Total glucosides of paeony (Paeonia lactiflora) alleviates blood-brain barrier disruption and cerebral ischemia/reperfusion injury in rats via suppressing inflammation and apoptosis.

At present it remains uncertain as to whether total glucosides of paeony (TGP) are able to mediate neuroprotection in the context of cerebral ischemia/reperfusion (CIR) injury, and if so, what mechanisms underlie such protection. We employed a rat model of middle cerebral artery occlusion and reperfusion, and then Evans blue (EB), hematoxylin and eosin, Nissl staining, TUNEL staining, ELISAs and immunohistochemistry were used. We observed marked reductions in infarct volume, neurological deficits, and CIR-associated histopathological changes following TGP treatment.
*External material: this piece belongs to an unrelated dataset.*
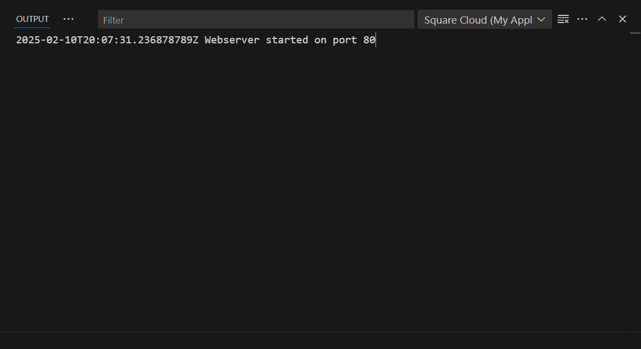The width and height of the screenshot is (641, 349).
Task: Expand channel list using the chevron arrow
Action: 541,20
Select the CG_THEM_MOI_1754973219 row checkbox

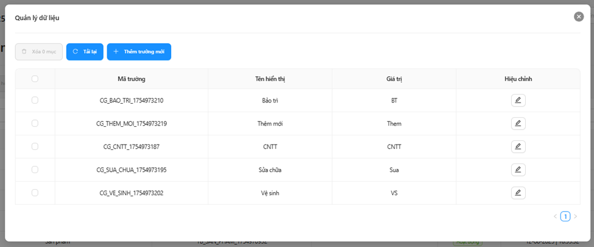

We further found that TGP was associated with restoration of the BBB integrity, a reduction in levels of cerebral IL-1β, IL-6 and TNF-α, and a decrease in overall neuronal apoptotic death that coincided with reduced Cleaved Caspase-3 and Bax expression, and elevated Bcl-2. These results demonstrate that TGP treatment is capable of reducing neurons damage and associated BBB dysfunction via anti-apoptotic and anti-inflammatory mechanisms in a rodent model of CIR injury.